--- Start of MATERIAL SHOWN ---

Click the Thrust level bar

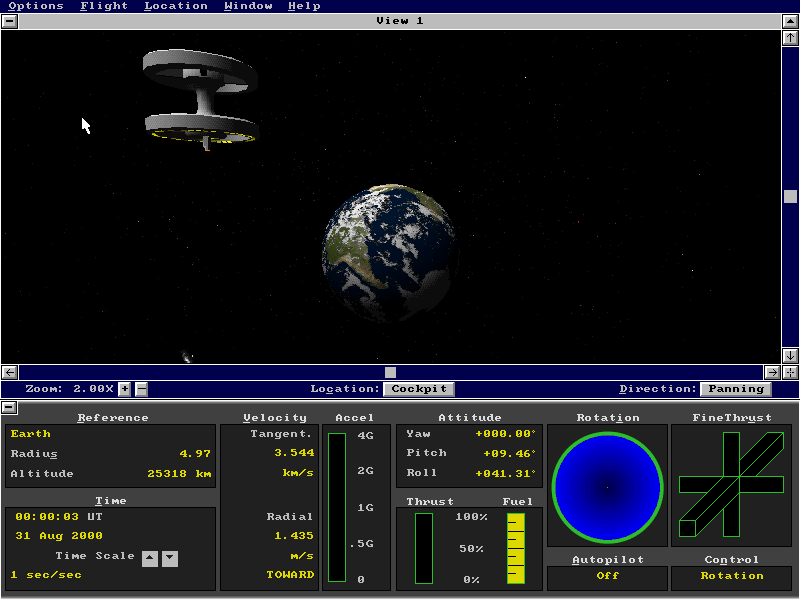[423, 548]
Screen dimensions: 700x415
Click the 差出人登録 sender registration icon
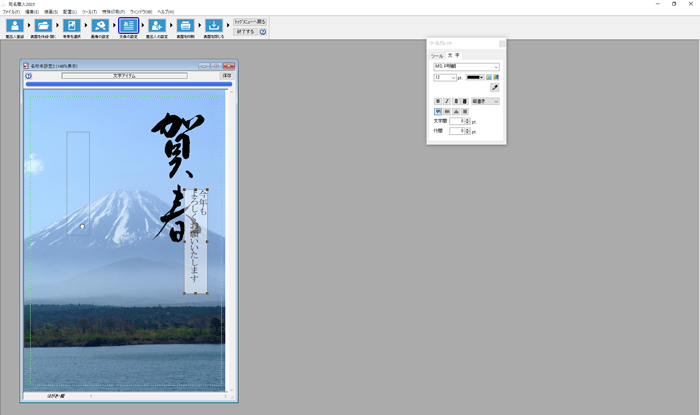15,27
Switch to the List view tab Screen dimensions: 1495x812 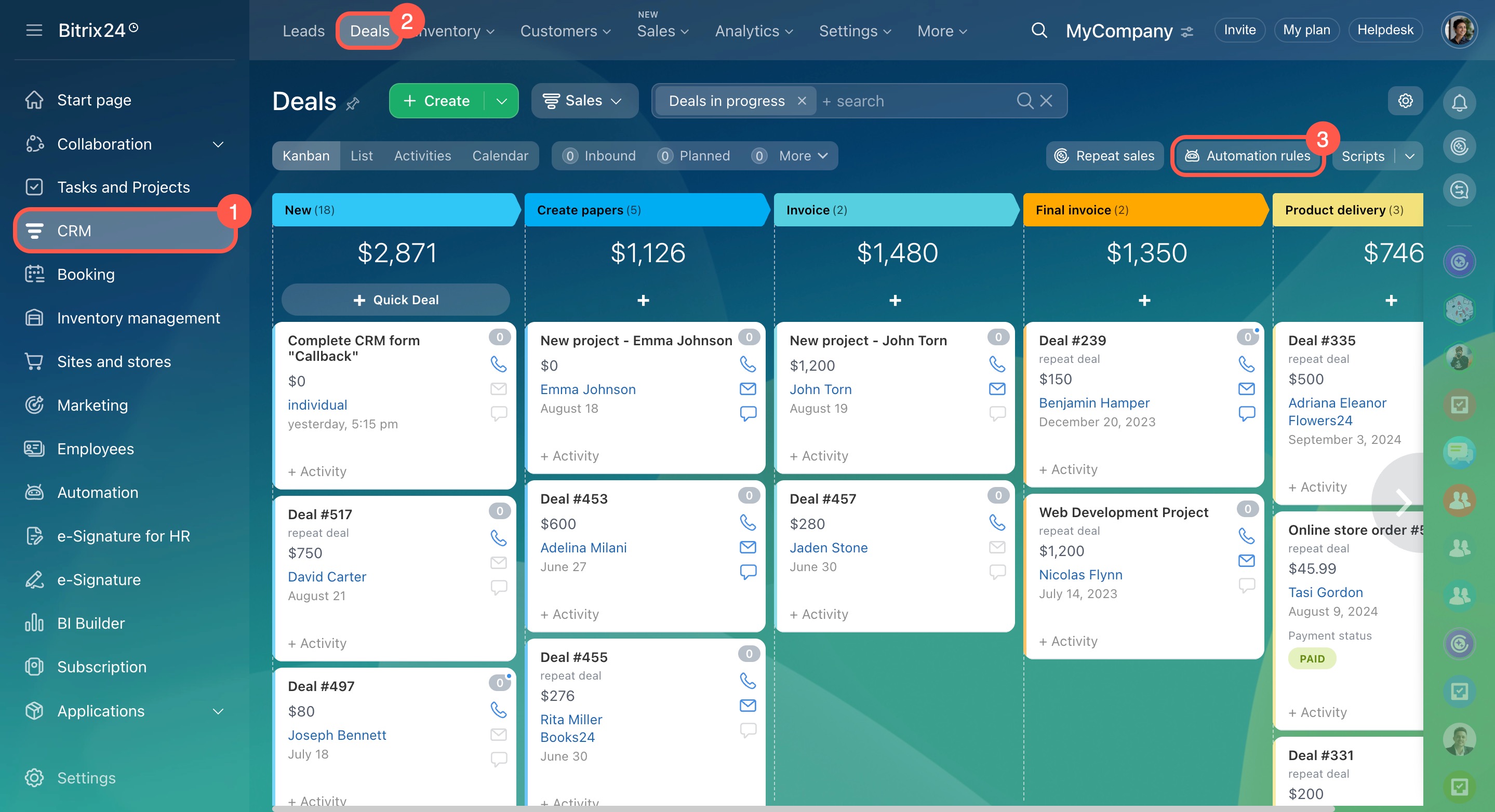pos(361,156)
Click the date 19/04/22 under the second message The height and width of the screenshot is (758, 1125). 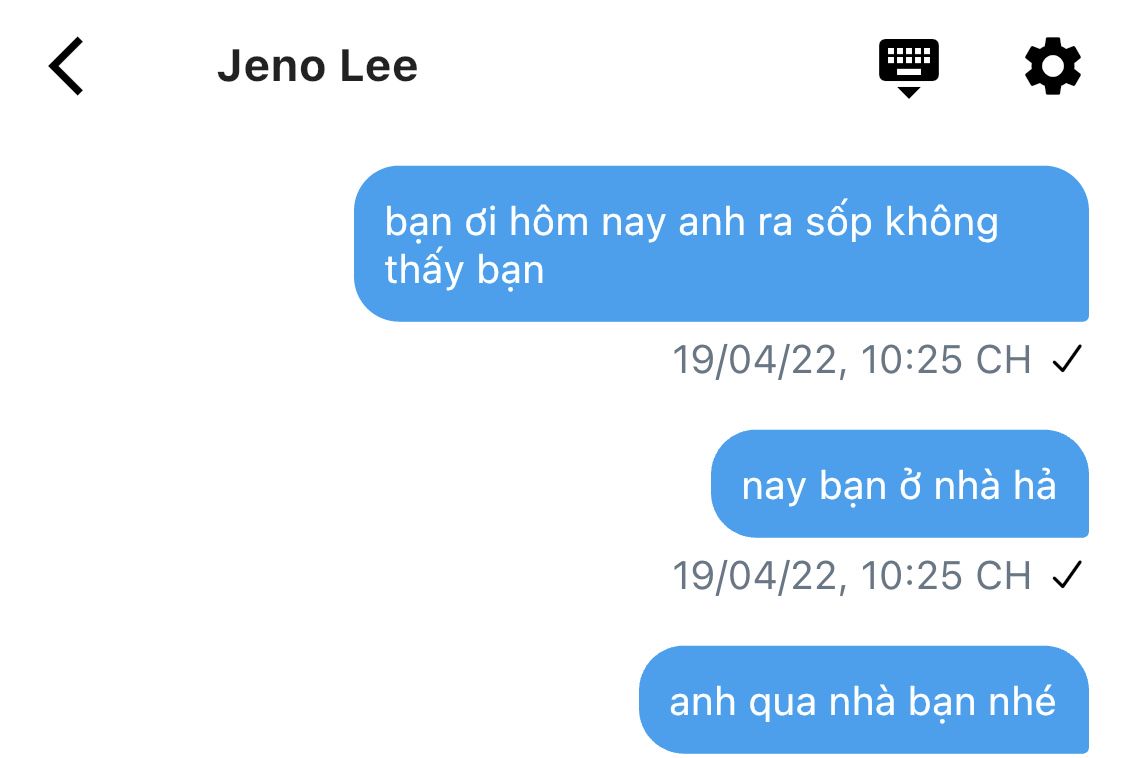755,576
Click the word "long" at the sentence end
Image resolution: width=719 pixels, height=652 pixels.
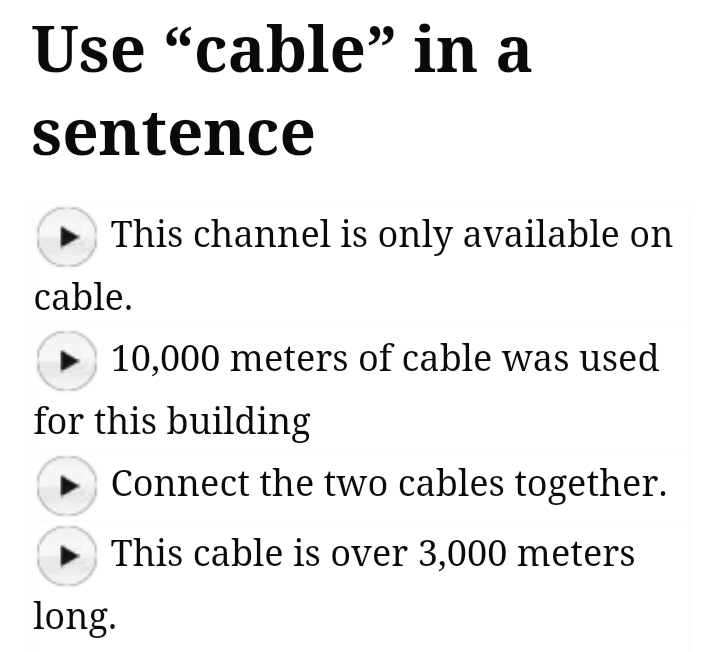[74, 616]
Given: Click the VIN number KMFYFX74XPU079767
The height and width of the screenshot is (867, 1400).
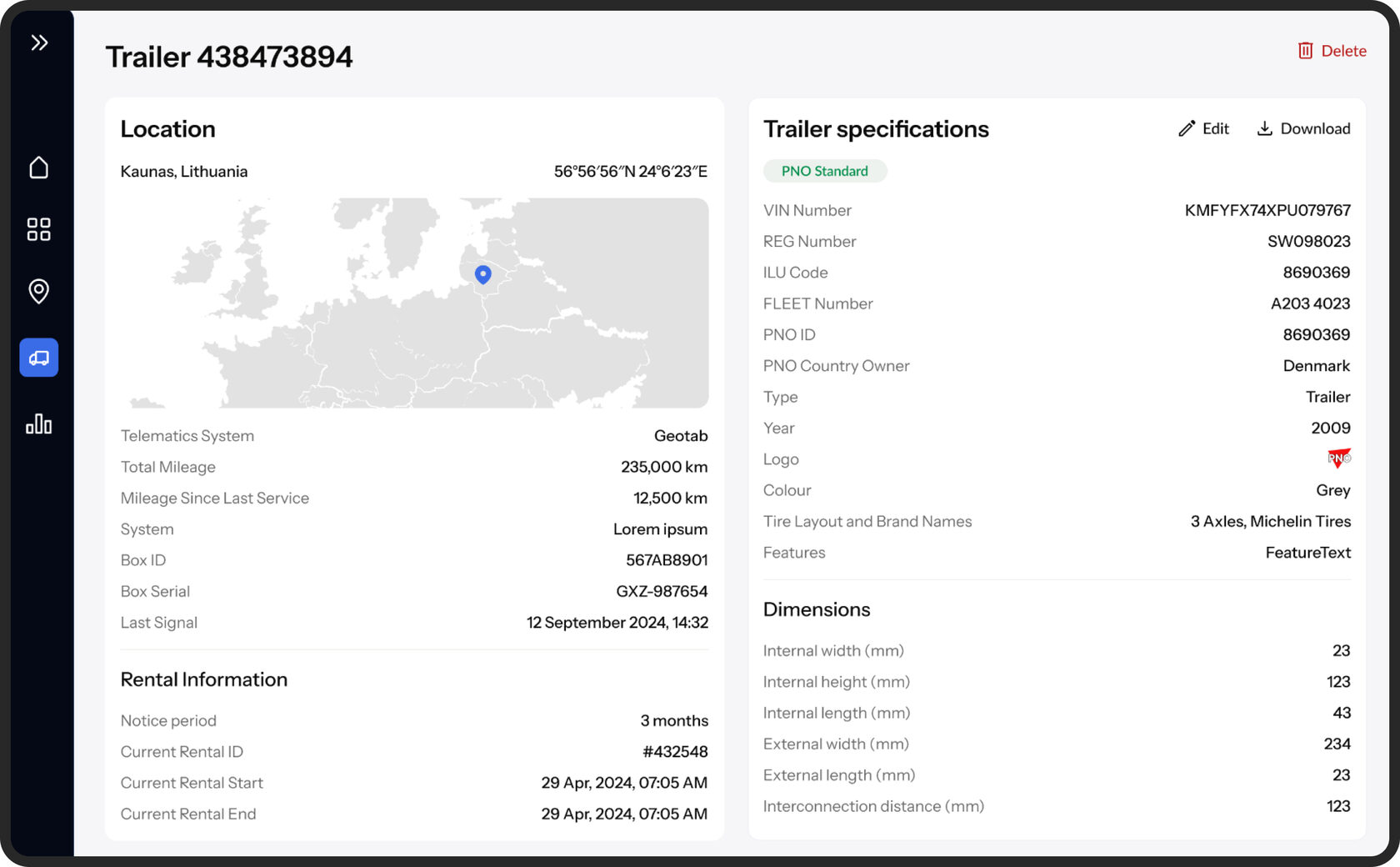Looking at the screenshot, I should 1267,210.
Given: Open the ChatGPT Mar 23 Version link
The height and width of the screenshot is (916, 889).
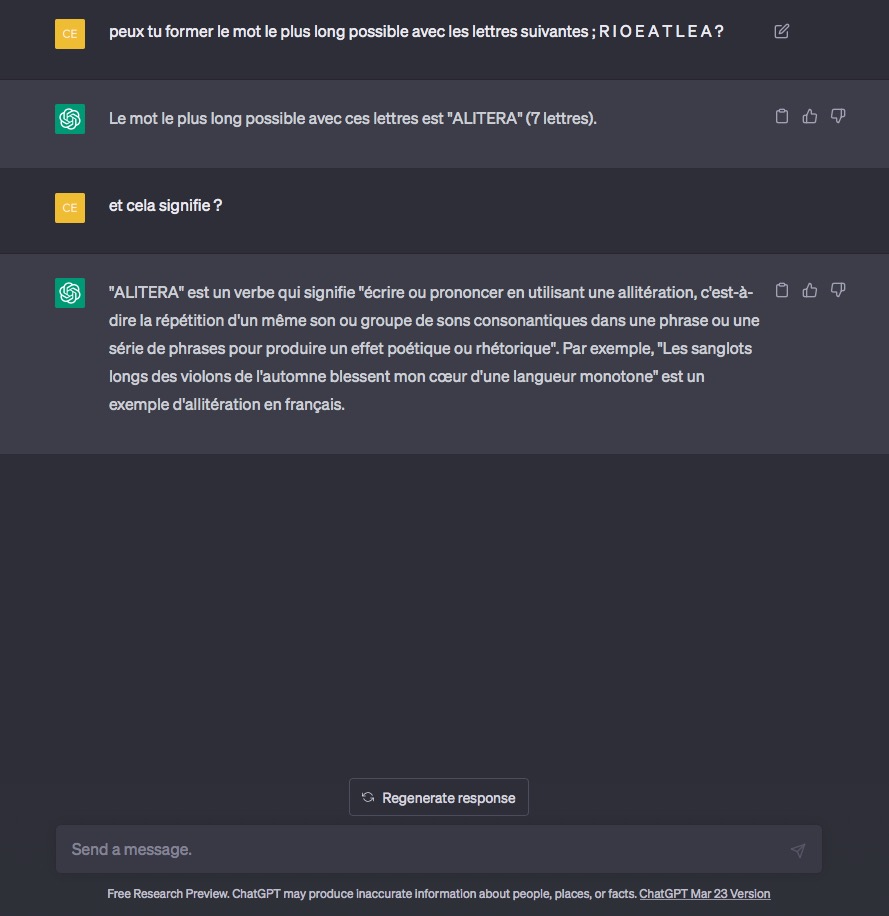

--- End of MATERIAL SHOWN ---

• [REQUIREMENT]
Count the lines in the records above that contain the string "Given", and reply with that number alone.

• [EXERCISE OUTPUT]
2